Now that we’ve established our hipster credentials, it’s time to give you — the new, or perhaps prospective Young Mile End Gentrifier — a guide to gentrifying your neighbourhood in the most practical way. Forget about reading rags like MTLBlog or Eater that only give you circumspect advice on how to bleed the soul out of your neighbourhood. With the Young Gentrifier’s Guide (Y.G.G.), you can accelerate your hood’s gentrification process so it reaches its Final Gentrification Form (aka condos and banks), thereby catching up with all the other cool, hip, and prohibitively expensive North American metros: New York, Vancouver, Toronto, Austin, Portland, Denver, San Francisco, Los Angeles, New Orleans, etcetera. Let’s get started.

Step 1: make the pitch.

So you wanna move to the Mile End.
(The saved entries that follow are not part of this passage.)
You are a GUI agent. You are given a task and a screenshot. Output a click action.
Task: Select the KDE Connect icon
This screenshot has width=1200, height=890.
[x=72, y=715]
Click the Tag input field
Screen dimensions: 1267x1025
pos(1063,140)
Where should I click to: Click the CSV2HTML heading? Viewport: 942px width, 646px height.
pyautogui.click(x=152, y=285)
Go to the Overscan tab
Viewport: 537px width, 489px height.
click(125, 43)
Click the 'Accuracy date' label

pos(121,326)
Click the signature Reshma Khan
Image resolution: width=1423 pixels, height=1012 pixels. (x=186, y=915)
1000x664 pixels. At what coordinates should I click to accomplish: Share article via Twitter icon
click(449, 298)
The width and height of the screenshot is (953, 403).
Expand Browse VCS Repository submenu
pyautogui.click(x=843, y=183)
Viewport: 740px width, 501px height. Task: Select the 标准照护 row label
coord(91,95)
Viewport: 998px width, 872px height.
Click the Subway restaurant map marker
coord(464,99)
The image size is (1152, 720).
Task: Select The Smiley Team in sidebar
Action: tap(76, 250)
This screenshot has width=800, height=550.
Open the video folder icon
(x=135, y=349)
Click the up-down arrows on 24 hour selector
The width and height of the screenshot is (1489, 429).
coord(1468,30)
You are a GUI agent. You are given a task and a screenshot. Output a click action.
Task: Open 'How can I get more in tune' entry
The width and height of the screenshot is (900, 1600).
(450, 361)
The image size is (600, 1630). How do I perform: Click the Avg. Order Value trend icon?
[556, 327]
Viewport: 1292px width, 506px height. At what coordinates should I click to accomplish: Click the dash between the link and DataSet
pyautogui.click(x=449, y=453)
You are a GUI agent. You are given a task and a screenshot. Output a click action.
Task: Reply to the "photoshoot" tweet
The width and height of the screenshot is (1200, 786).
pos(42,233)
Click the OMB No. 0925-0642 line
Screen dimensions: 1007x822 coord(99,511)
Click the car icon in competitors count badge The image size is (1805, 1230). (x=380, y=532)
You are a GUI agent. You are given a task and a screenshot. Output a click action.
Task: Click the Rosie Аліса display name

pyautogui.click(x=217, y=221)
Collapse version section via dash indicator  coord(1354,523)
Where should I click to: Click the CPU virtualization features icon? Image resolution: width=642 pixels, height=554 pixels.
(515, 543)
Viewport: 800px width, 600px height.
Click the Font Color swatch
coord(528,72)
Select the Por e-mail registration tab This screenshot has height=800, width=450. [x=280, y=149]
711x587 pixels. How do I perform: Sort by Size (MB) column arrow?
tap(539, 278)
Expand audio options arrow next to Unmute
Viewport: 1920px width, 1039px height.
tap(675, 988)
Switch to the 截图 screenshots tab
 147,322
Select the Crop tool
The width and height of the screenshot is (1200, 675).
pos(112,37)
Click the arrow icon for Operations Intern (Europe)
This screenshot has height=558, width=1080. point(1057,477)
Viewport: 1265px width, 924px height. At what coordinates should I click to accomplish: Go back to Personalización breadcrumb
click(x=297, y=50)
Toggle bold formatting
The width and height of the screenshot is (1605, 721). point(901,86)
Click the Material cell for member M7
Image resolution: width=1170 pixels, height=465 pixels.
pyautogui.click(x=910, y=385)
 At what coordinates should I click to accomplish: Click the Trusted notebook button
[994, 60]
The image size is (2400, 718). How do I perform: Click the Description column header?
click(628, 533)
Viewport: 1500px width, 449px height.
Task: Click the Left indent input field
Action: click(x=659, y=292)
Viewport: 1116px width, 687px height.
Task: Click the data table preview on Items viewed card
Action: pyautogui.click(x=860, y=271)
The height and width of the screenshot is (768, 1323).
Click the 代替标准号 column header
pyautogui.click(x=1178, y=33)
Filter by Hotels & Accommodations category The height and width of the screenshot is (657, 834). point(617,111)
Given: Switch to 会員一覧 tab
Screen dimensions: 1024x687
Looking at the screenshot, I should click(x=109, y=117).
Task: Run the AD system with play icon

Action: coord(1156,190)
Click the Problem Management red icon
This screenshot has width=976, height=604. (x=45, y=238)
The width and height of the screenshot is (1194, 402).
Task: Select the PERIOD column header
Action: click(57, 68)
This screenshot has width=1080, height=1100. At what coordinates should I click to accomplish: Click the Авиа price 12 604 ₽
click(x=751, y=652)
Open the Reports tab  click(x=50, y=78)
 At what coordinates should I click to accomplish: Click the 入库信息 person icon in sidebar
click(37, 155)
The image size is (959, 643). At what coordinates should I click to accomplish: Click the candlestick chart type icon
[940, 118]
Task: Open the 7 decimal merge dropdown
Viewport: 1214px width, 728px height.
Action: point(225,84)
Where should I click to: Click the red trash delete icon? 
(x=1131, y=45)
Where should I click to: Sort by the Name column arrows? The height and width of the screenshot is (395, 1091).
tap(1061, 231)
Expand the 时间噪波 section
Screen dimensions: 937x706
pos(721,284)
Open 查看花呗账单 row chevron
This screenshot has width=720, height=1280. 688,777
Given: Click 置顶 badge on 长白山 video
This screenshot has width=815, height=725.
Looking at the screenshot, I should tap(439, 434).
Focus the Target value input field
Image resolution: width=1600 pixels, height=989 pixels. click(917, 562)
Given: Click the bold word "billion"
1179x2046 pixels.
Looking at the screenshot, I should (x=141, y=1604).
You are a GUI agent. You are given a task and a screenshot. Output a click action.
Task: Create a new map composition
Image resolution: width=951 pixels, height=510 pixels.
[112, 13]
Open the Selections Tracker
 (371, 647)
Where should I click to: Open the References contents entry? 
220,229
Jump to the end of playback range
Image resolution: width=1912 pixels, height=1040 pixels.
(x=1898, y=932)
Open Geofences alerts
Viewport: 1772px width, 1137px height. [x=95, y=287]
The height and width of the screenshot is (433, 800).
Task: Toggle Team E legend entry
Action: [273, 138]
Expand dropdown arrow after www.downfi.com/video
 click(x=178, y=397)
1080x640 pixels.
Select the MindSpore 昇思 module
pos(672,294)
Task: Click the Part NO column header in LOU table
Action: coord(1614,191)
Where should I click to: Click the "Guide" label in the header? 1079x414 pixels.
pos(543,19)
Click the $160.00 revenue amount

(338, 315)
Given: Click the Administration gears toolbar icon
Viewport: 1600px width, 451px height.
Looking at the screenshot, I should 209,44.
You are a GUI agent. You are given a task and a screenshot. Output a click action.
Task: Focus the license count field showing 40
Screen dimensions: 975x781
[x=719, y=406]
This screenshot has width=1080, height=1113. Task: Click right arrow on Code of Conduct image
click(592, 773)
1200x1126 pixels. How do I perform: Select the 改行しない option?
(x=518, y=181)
The neighbourhood with the highest density of musicians in Canada. Except there’s one problem: you’re not a musician. And you don’t know any musicians either… so how are you going to find a roommate? How are you going to find a place to stay??? Lucky for you — you don’t need a roommate to live in the Mile End. No, these days, you need something much simpler than a roommate: you need a trust fund. Ask any Mile Ender, they’ll tell you a trust fund is easy to find. The best trust funds come with at least a million dollars in assets, but you can probably survive with a few hundred thousand, for now. The best thing about having a trust fund in the Mile End is that you can stretch it really far. When your parents ask you suspiciously why you want to live around “all those damn French people” instead of getting an apartment in Bushwick or Trinity Bellwoods like a normal person with a trust fund, just tell them you are a wise investor. The numbers don’t lie: in the Mile End, you’ll pay a mere $2000/month for your trendy one-bedroom loft apartment — instead of $4000, like a sucker.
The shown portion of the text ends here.